Nerve growth factor（NGF）為神經滋養物質（neurotrophin）家族的一員，根據許多研究得知周邊神經損傷後，它往往與背根神經節中神經元表現型的改變，乃至於功能上的調整有所關聯。雖然已有相當多的研究以後肢周邊神經損傷的模式為題材，報導有關神經損傷後NGF、及其相關接受器和神經胜肽的變化，但是與正中神經損傷有關的研究則相當缺乏。因此本研究以正中神經截斷的神經瘤模式為主，並運用免疫染色方法、西方免疫轉漬法、電子顯微鏡及藥物的處理等方式，來探討背根神經節中，神經生長因子（nerve growth factor, NGF）及其接受器，TrkA及p75，還有其他相關的神經胜肽，如substance P及CGRP的表現變化情形。 我們將實驗動物進行正中神經截斷後，爾後將它們分別存活為1天、3天、1週、2週及四週不同的時間點及正常神經未損傷等組別，探討其第六頸椎背根神經節當中，神經生長因子及神經胜肽的變化。
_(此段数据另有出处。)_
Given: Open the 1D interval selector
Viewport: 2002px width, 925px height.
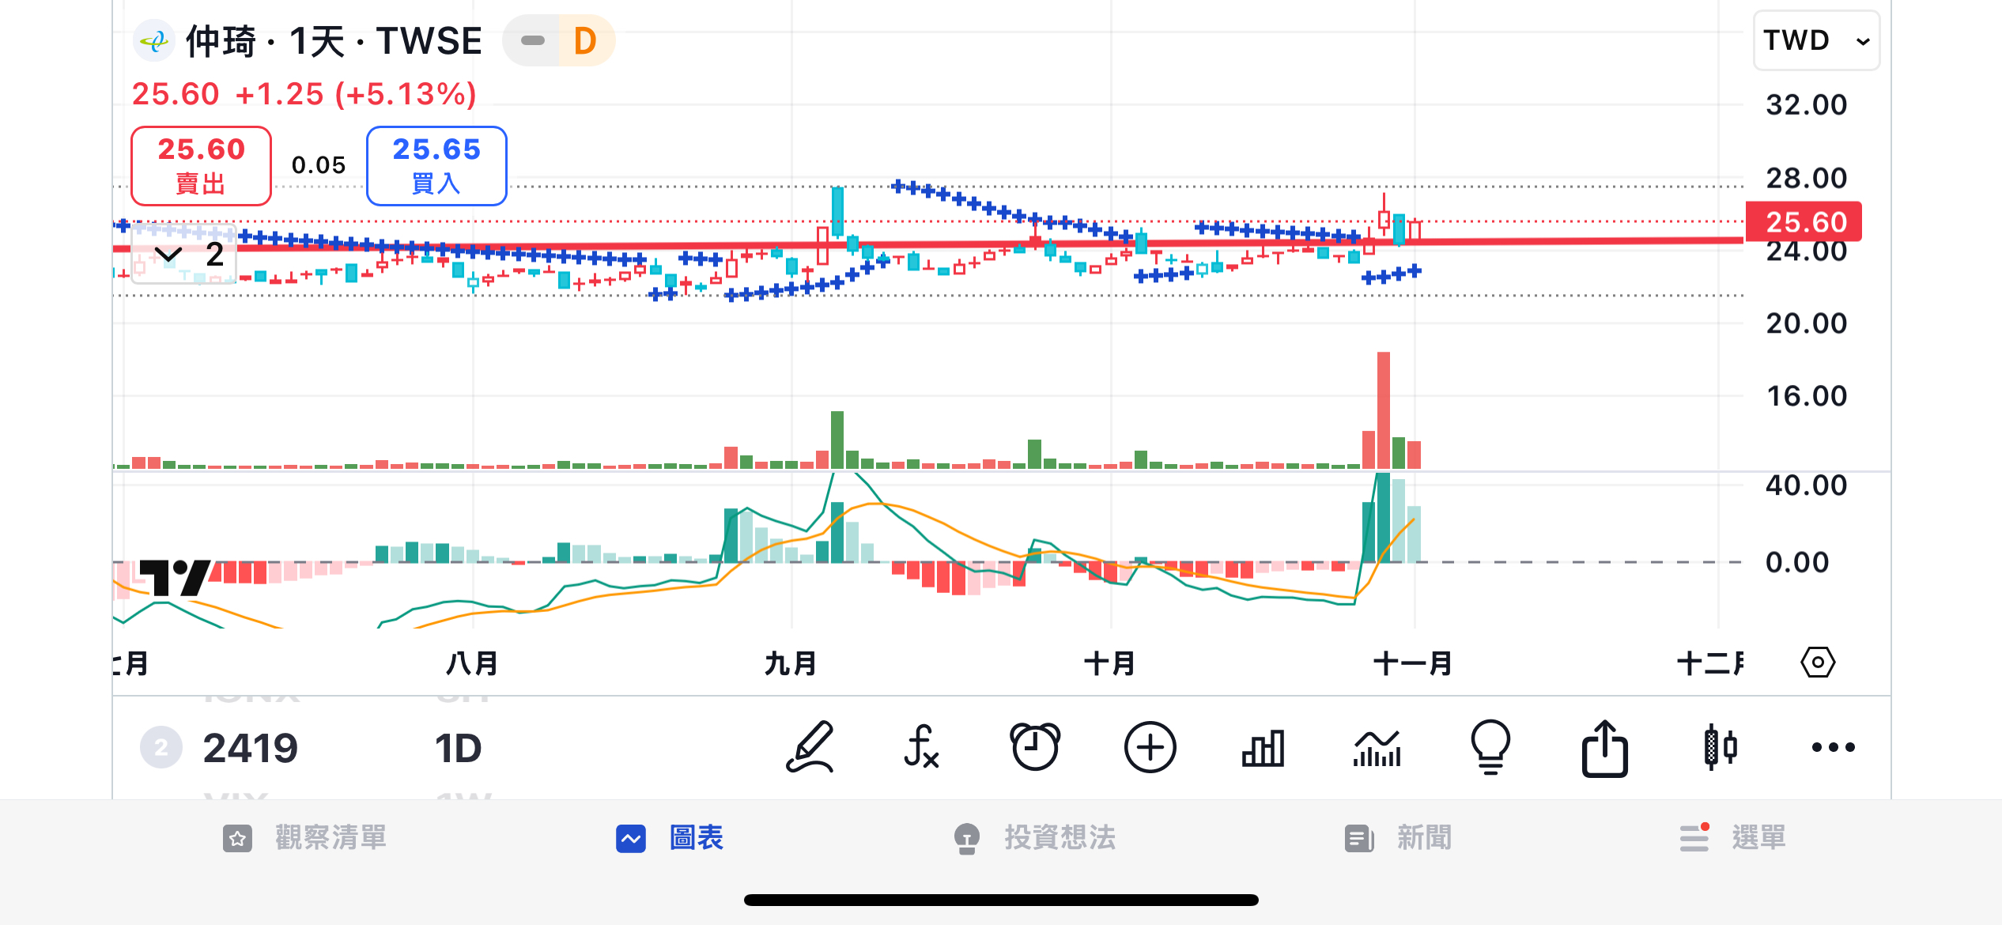Looking at the screenshot, I should (x=458, y=748).
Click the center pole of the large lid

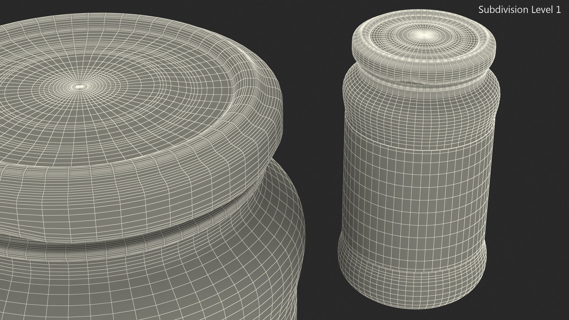point(79,87)
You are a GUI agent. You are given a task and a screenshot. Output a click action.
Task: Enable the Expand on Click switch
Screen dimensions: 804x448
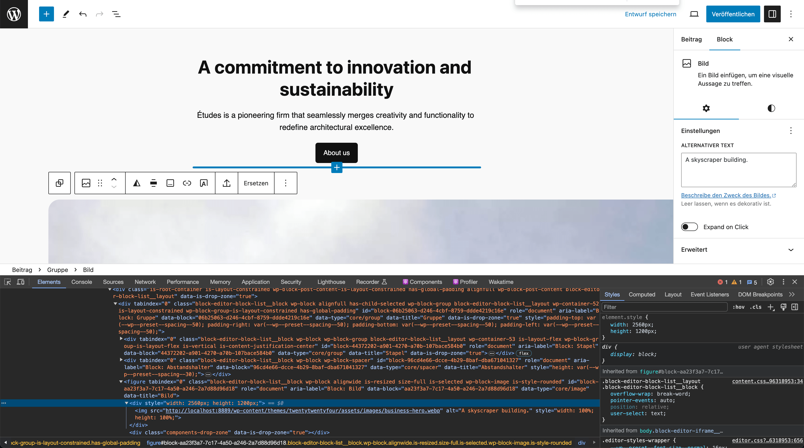coord(689,227)
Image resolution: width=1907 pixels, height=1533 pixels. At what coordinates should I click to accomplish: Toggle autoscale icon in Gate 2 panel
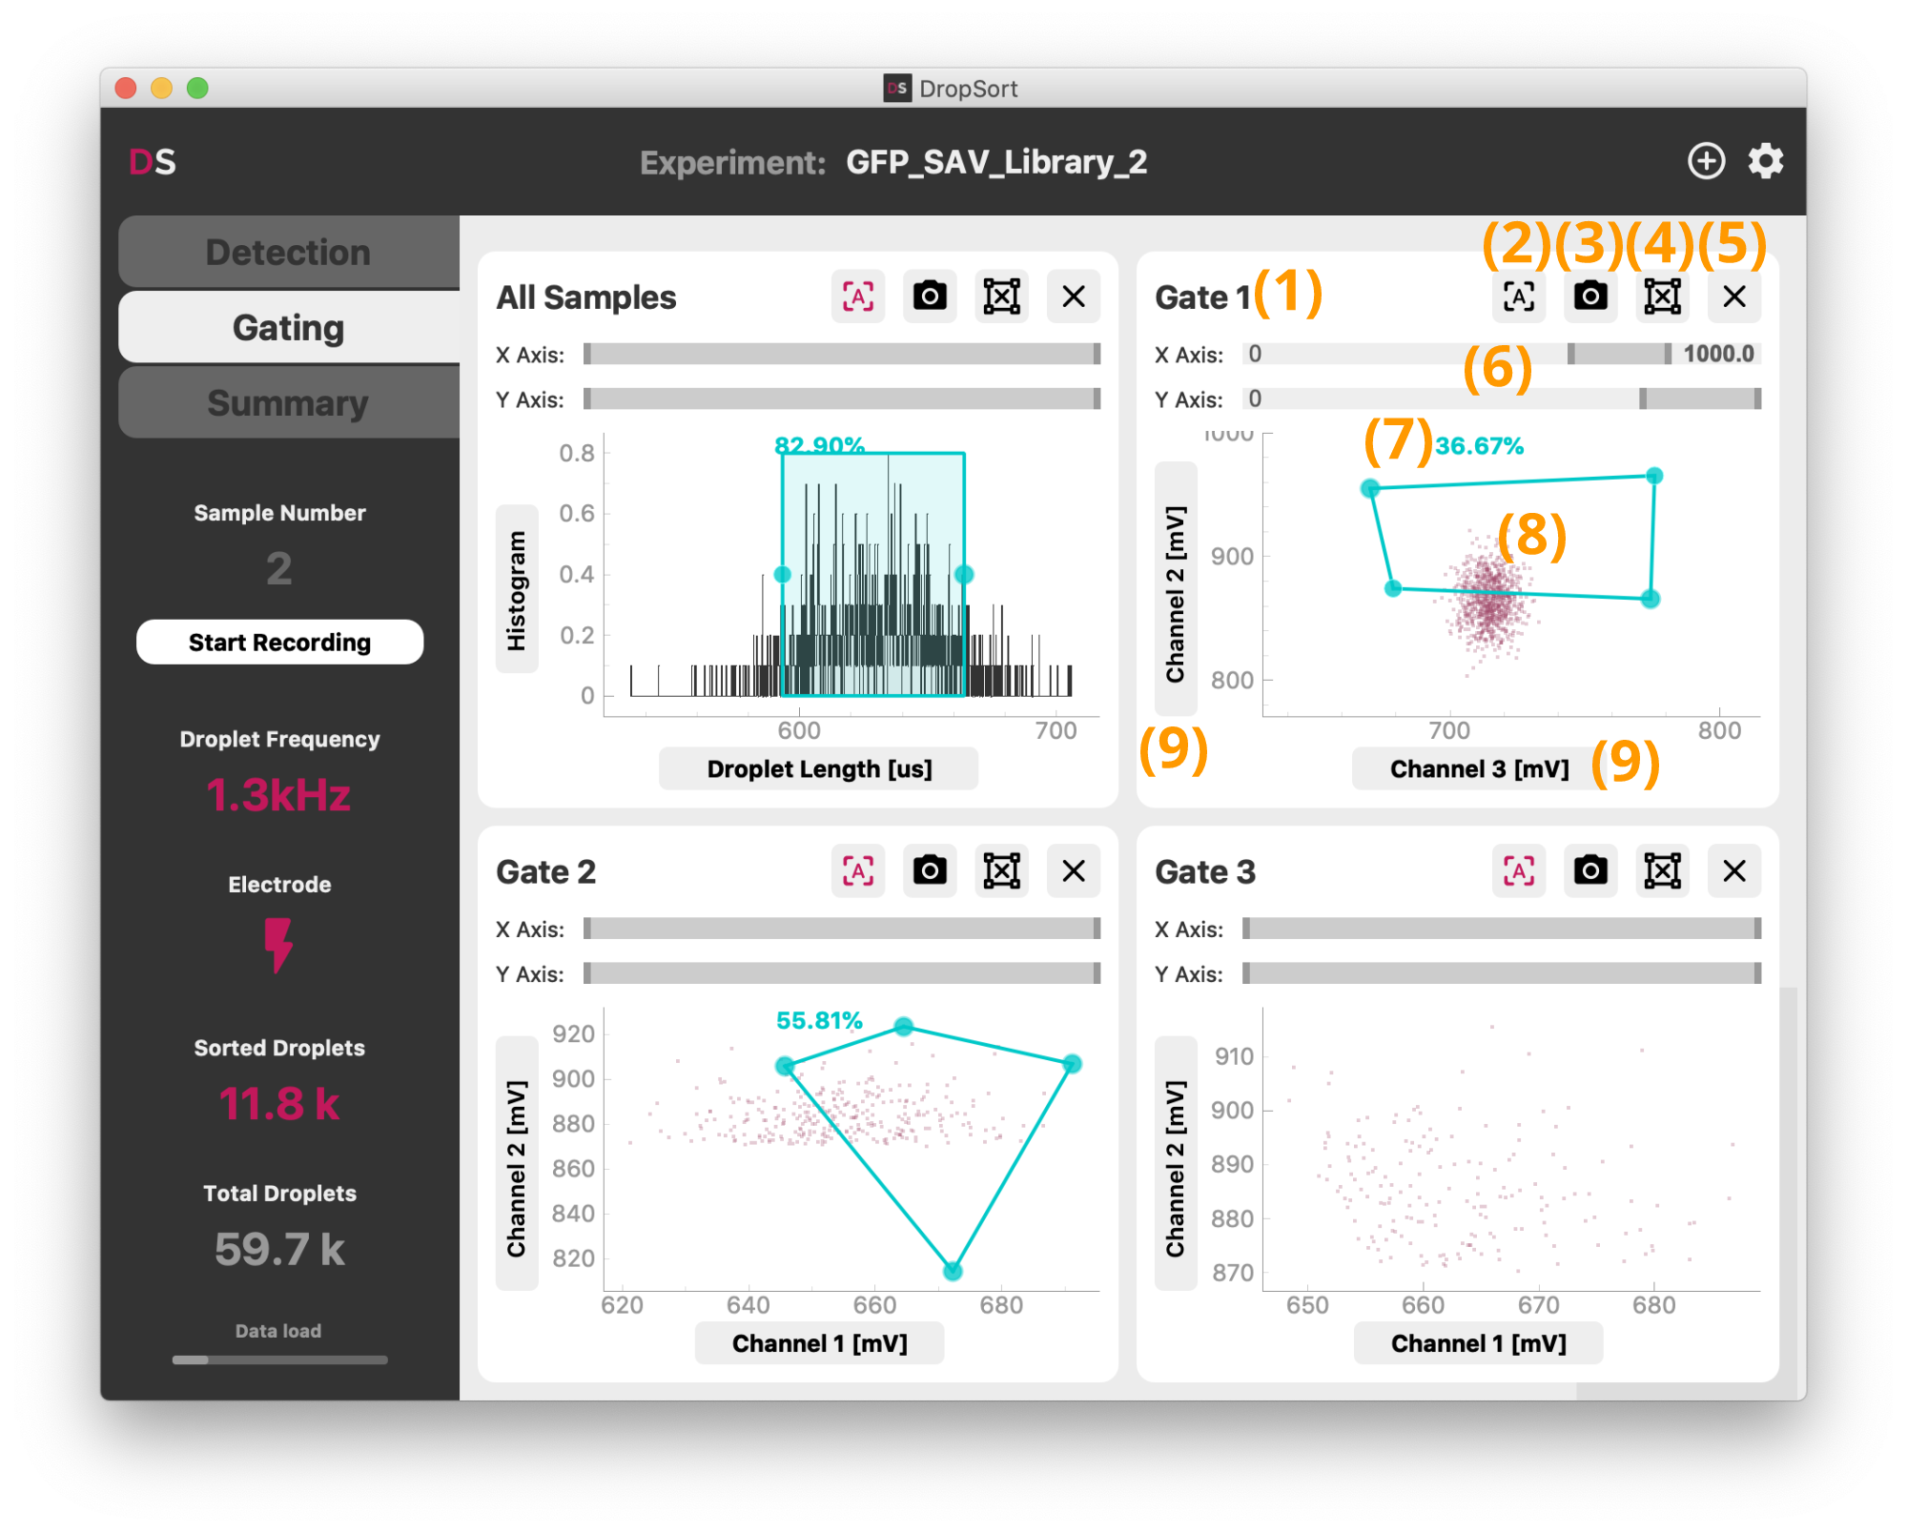(857, 870)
在NGF部分，利用免疫染色可以發現在手術後一天可以看到NGF的表現有增加的趨勢，三天開始下降，到一週相較於正常其表現量有很明顯的下降，而在兩週時則有回升的趨勢；以西方免疫轉漬法分析的結果，則發現NGF蛋白的表現量在一週時下降，而兩週時則上升甚至比正常組來得高，但是到四週又下降。在TrkA的表現方面，可以發現在手術後三天相較於正常組有上升的趨勢，持續增加維持到一週，而到兩週時下降的幅度最為明顯，至四週雖有些回升但是仍然處於低表現量狀態。在p75免疫染色方面，發現其表現量似乎在手術後各個時間點之間並沒有顯著的差異；但以西方免疫轉漬法分析，其結果則發現在正中神經截斷後一週，其表現量即有上升的情形，到兩週時達到高峰，爾後在四週則下降漸趨於正常組。另外我們探討背根神經節中NGF表現的神經元，分析及比較在不同的神經損傷點其細胞大小的分佈情形是否有所改變時，結果發現在手術後一週組相較於正常組，具NGF表現的神經元屬於中大型的比例已有明顯增加的趨勢。另外分析正中神經截斷後substance P及CGRP的表現變化情形方面，結果顯示神經損傷後一週，背根神經節中substance P及CGRP的表現量相較於正常組都有明顯地減少，這趨勢與NGF的表現變化頗為相似。除此之外，我們注射螢光金神經追蹤劑至截斷損傷的正中神經近端處，藉此標誌背根神經節中受損的神經元，並配合免疫染色法檢視NGF、TrkA、p75及相關的神經胜肽的神經元而來進行雙重標誌。經計量分析後，結果顯示在手術後四週組相較於一週組，雙重標誌的神經元占各免疫反應神經元的比例都有明顯下降的情形，由此推測這也許與NGF等各免疫反應細胞來自非受損神經元的數量，隨著神經損傷時程延長而增加所導致的結果。例如我們在電子顯微鏡下發現，背根神經節神經元周圍的satellite cell也有表現NGF及TrkA，這也許可以間接證實這些新合成的NGF代償神經截斷後所減少的數量。 最後我們在正中神經截斷手術前分別使用局部麻醉劑lidocaine及神經活性阻斷劑Tetrodotoxin等藥物處理，爾後分析及比較神經損傷後四週，背根神經節中NGF及TrkA的表現變化。結果顯示，術前藥物處理組相較於未處理組其NGF及TrkA的表現量並沒有顯著的差異，這結果不符合我們的預期。於是我們後續將以神經損傷後一週為觀察的時間點，再評估術前藥物處理對於神經滋養物質及神經胜肽的影響，以期待可以瞭解術前藥物的處理與緩解神經受損造成的神經病變疼痛之間的關係。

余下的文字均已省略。